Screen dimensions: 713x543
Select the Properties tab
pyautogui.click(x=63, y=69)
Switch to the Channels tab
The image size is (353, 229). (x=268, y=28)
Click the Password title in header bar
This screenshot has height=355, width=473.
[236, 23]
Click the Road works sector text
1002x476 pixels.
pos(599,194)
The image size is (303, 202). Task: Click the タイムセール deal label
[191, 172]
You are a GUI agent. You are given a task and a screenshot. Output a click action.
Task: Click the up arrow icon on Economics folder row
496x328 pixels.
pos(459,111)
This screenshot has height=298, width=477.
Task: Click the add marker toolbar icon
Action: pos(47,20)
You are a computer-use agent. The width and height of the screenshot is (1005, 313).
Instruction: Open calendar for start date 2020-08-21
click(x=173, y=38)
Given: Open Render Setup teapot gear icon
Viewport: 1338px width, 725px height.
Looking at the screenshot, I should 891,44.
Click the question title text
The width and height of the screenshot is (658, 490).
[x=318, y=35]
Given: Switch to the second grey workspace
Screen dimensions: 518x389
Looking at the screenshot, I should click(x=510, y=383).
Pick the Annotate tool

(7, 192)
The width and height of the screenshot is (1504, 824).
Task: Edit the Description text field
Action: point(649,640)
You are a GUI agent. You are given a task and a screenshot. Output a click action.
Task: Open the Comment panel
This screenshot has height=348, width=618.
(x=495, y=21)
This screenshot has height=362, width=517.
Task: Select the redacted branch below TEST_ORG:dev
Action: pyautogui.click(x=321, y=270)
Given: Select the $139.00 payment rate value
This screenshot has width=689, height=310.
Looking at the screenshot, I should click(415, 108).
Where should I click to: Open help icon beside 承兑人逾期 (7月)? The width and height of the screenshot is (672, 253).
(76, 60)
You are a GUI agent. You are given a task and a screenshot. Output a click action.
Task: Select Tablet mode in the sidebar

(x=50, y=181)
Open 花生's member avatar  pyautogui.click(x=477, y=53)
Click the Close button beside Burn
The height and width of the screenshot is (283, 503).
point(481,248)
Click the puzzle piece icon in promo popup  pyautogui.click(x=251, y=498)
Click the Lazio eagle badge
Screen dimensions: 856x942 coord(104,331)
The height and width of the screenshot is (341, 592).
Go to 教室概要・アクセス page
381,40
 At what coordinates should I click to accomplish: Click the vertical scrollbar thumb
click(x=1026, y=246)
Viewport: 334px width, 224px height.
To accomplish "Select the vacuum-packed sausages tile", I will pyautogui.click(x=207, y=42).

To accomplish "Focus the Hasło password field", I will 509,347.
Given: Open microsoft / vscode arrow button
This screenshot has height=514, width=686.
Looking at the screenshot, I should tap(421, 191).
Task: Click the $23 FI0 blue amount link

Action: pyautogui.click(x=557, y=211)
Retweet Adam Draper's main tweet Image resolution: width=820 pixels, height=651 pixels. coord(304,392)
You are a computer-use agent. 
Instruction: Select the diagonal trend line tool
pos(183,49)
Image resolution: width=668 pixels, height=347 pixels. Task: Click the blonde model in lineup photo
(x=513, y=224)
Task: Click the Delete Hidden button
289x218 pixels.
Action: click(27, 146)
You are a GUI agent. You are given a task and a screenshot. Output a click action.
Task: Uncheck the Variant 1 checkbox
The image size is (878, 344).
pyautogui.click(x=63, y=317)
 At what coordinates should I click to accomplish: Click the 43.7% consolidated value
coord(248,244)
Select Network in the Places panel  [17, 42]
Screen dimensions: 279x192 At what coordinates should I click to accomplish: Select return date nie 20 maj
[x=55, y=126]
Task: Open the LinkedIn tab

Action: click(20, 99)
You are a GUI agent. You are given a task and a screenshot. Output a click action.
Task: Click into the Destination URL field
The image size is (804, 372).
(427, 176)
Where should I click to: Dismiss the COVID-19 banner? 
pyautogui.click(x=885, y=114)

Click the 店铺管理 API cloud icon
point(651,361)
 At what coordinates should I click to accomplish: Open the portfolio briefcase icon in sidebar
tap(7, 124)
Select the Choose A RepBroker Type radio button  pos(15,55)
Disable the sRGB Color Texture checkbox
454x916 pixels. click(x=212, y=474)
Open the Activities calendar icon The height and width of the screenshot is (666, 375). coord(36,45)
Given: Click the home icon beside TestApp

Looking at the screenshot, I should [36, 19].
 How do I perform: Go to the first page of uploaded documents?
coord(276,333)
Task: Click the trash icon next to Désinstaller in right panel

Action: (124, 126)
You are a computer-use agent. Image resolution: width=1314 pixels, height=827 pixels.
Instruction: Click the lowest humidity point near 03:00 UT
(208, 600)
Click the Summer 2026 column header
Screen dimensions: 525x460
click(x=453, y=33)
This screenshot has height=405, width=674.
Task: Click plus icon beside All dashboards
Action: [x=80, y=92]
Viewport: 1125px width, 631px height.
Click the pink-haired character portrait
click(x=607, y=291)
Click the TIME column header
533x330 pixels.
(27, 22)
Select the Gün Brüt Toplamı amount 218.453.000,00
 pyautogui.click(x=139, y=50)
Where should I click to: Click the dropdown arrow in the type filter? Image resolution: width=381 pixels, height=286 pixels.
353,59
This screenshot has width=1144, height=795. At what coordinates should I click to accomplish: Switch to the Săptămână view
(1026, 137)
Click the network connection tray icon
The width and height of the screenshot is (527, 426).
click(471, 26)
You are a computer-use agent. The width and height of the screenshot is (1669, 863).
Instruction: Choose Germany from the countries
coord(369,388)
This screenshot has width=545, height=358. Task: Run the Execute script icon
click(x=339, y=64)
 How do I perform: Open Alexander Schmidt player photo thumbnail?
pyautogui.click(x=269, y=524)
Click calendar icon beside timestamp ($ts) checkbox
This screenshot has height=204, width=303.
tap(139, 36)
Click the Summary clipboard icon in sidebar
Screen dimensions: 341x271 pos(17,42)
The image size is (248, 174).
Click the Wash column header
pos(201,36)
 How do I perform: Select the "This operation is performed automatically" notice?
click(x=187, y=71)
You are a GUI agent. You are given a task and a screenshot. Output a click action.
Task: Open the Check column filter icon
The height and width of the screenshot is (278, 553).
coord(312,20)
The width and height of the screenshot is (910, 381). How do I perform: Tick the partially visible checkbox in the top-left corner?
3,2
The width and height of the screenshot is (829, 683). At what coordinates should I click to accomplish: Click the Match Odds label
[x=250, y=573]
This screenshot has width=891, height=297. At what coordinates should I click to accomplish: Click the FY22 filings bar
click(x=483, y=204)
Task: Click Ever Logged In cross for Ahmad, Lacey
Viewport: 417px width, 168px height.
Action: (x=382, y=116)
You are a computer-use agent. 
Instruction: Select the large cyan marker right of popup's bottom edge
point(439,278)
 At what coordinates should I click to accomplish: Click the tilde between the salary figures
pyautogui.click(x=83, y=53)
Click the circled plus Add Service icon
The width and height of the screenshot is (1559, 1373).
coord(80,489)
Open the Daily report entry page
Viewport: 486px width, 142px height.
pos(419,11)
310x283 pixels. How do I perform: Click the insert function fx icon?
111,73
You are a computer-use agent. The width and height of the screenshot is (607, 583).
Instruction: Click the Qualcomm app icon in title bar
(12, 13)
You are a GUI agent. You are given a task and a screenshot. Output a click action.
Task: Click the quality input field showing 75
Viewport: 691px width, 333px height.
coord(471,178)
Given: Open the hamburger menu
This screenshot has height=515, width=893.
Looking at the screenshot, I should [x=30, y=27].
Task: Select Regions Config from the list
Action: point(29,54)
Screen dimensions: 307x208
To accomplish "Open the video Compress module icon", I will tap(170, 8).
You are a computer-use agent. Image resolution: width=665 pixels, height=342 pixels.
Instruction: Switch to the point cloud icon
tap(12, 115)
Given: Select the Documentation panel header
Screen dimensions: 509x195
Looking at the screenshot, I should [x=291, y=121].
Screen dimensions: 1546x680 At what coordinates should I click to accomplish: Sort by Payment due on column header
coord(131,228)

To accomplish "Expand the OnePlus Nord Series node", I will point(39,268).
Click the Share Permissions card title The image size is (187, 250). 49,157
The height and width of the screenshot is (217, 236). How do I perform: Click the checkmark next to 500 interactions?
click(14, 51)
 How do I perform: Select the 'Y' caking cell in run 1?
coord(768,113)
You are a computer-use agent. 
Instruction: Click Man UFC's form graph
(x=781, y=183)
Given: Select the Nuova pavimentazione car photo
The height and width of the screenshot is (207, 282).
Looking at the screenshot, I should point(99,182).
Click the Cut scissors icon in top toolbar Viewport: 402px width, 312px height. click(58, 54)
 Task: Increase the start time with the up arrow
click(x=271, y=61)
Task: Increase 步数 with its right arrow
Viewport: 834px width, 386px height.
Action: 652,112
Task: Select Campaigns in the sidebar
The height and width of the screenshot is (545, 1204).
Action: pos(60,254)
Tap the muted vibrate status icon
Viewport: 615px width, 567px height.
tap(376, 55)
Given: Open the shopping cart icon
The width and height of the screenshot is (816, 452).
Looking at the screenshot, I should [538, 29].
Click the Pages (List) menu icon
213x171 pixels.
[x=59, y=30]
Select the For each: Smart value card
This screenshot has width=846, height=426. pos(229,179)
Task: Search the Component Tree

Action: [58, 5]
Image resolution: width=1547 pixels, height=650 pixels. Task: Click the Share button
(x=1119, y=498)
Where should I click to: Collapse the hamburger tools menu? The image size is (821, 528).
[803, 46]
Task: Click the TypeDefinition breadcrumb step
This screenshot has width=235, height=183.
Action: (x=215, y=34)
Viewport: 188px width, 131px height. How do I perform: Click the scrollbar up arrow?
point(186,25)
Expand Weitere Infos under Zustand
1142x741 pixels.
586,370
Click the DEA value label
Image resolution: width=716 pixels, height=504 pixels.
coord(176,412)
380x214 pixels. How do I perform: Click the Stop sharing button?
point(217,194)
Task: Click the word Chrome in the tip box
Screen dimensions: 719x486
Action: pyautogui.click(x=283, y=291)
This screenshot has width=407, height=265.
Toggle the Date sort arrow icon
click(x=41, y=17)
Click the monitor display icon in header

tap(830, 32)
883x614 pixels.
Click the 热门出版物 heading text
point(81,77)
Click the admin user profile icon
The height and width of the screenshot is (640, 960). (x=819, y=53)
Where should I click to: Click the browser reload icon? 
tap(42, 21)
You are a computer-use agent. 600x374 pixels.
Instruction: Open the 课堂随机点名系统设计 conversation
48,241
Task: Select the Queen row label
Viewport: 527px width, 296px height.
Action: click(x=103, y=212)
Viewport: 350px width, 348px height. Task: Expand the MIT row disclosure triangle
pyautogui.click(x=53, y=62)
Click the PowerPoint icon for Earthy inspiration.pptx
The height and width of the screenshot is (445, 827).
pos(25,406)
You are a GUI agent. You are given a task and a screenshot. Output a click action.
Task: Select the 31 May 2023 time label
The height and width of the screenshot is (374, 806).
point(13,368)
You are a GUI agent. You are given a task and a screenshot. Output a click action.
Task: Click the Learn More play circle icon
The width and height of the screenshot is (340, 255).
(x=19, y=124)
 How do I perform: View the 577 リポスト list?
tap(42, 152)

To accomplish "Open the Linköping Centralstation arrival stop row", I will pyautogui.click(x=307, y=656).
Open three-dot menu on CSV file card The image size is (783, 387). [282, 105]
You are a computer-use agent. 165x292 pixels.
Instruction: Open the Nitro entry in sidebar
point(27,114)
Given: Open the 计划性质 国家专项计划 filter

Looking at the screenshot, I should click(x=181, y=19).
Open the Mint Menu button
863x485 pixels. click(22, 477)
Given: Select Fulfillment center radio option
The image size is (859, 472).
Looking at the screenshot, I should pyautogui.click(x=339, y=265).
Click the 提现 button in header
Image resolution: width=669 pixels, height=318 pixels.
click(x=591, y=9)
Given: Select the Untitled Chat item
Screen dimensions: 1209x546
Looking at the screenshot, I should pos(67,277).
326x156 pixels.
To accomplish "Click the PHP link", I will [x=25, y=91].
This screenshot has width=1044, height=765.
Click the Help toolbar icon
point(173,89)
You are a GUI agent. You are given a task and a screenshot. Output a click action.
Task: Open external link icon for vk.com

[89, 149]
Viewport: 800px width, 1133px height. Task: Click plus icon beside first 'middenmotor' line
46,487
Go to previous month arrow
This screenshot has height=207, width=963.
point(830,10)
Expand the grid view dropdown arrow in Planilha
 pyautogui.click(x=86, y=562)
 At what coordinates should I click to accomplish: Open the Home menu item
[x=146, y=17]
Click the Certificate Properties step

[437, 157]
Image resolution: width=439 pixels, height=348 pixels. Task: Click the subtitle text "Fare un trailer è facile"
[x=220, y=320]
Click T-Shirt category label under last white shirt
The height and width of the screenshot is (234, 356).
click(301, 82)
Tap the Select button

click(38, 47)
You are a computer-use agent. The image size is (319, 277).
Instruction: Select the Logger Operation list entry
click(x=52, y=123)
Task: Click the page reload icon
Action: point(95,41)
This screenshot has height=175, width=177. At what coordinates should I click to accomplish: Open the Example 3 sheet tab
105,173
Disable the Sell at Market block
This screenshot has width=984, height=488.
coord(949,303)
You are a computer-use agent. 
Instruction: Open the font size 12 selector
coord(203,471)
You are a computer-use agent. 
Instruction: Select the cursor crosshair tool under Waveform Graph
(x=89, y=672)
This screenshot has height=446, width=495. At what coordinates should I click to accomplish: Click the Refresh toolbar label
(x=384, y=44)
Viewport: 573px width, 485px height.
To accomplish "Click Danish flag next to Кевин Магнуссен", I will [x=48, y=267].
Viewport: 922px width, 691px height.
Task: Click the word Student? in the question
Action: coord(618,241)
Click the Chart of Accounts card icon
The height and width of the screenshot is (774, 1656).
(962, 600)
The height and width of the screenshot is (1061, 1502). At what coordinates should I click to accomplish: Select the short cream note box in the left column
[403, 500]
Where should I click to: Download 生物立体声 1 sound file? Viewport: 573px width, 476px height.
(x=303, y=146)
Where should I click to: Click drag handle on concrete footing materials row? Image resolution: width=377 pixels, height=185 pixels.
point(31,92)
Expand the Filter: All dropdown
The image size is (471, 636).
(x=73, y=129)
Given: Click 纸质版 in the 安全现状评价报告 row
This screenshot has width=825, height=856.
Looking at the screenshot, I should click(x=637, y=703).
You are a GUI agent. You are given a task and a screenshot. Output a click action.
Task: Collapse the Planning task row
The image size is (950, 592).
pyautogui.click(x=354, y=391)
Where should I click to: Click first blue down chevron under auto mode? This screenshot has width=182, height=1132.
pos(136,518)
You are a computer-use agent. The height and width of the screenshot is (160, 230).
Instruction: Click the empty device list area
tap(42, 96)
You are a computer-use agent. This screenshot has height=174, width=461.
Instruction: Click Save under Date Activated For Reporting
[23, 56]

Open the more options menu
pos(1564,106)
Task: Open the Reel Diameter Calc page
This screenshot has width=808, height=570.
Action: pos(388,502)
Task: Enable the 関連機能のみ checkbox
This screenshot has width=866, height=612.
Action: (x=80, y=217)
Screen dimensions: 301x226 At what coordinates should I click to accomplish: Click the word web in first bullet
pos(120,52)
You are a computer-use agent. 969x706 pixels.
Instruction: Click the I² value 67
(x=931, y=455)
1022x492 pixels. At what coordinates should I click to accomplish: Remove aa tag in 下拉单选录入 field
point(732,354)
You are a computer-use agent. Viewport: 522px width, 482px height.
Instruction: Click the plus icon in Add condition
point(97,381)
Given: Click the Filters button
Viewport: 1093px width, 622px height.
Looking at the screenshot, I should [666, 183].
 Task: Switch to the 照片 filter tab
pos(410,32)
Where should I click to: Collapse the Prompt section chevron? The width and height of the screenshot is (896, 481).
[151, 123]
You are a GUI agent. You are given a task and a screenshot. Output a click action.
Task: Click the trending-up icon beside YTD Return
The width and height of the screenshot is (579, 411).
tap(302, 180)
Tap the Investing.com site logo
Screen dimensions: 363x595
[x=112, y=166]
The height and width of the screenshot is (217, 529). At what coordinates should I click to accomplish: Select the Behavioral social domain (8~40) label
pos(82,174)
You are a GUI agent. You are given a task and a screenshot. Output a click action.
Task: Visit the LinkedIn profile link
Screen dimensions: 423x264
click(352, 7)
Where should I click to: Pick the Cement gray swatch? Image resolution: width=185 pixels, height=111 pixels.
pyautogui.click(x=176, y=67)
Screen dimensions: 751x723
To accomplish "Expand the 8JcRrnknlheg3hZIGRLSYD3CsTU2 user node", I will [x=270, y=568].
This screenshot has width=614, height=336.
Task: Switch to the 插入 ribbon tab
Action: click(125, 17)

* * *

__PROMPT__: Please copy every line in the entries where "radio" appears.

__TASK ANSWER__:
Select the Choose A RepBroker Type radio button  pos(15,55)
Given: Select Fulfillment center radio option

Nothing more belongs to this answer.